Robert Buttons said...

The Scientific method has limits, which should be glaringly obvious to a physicist. Smolin's "The trouble with physics" highlights said troubles.


The social sciences are essentially the study of human choices. It should be obvious, on its face, that should produce some difficulties for the scientific method, namely the problem of reproducibility. Heisenberg taught us the act of measurement can create unsurmountable artifacts on the system being measured---a problem magnified in the realm social sciences.


Admittedly, the scientific method has produced remarkable successes in the field of (intelligence) psychometrics, but the scientific method has been an unabashed failure in the field of economics.


I don't mean to disparage the scientific method, just highlight some weaknesses.

Robert Buttons said...

No, they now know the ins and outs of statistics and the scientific method and are abusing it at every turn. I read a paper that "proved" the tabula rasa claptrap of "all kids are born with equal intelligence", only to find out the author used "the number of books in the home" as an independent intelligence variable. Corrected for books, all kids have nearly equal intelligence. LOL!!


There is a danger in allowing these neo-Lysenkoist pseudo-scientists to use (their brabd of) the scientific method as cover.

Diogenes said...

LY has the usual misinterpretation of 1984. Did he ever read Fromm's essay?

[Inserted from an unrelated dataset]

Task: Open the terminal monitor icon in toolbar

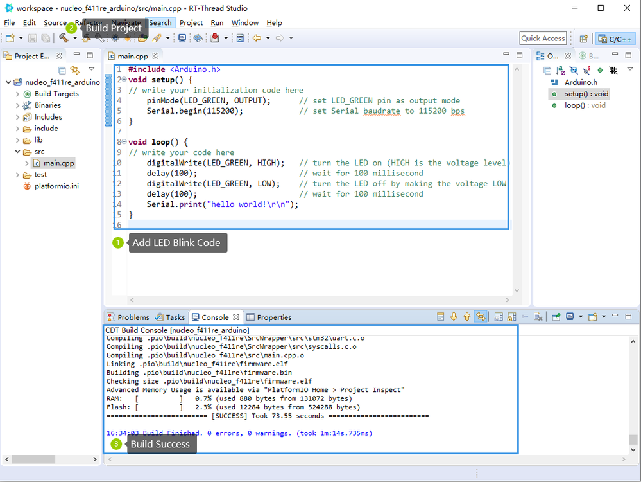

1984 is not about Stalinism.


It's about liberal capitalism.

Diogenes said...

Should it be surprising that "an" O'Brien, as the Bob Costases might say, an inner party member, should be so blind or feign it?


Not really. The vulgarians have triumphed in the US and the Angloshpere in general.


"Winston...If the Party says that the possessive of Xerxes is Xerxes' and not Xerxes's then it is. If I think it is and you think it is, then it is."